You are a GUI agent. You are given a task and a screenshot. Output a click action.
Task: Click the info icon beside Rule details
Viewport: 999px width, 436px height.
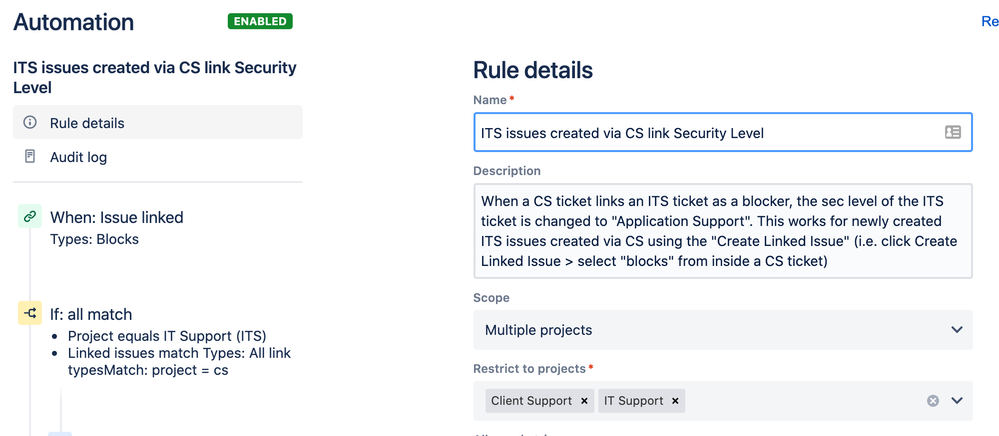coord(29,123)
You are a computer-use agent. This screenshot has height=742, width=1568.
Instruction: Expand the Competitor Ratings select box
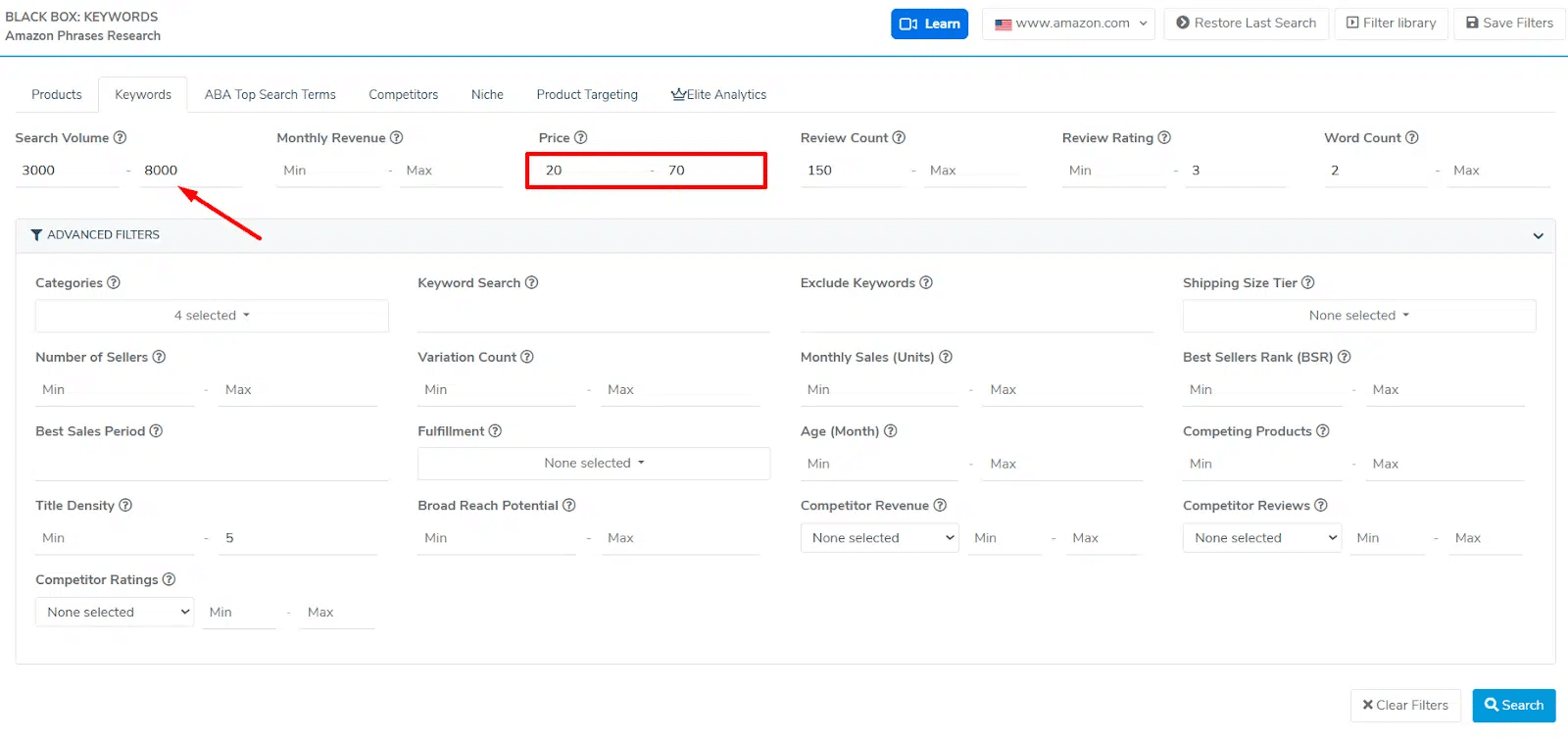[115, 613]
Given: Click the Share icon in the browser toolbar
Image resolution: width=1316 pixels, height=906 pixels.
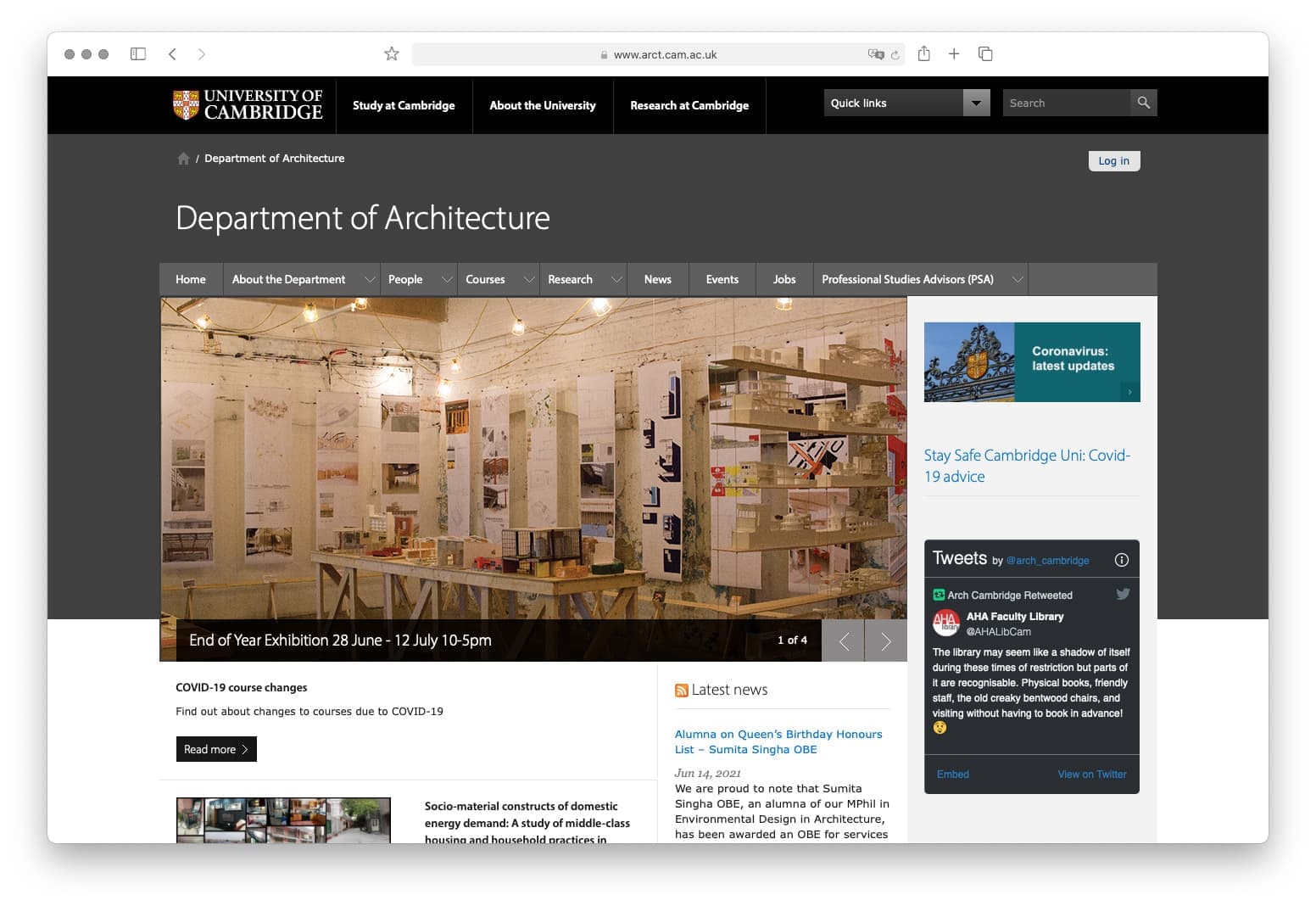Looking at the screenshot, I should click(x=923, y=54).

+++

◆ YOUR TASK: Every line between the one containing "Task: Click the info icon beside Rule details" and the end of the listing, both included, needs to be retyped exactly, minus the pictures.

◆ RESPONSE:
Task: Click the info icon beside Rule details
Viewport: 999px width, 436px height.
coord(29,123)
You are a computer-use agent. This screenshot has height=742, width=1568.
Instruction: Expand the Competitor Ratings select box
[115, 613]
Given: Click the Share icon in the browser toolbar
Image resolution: width=1316 pixels, height=906 pixels.
Looking at the screenshot, I should click(x=923, y=54).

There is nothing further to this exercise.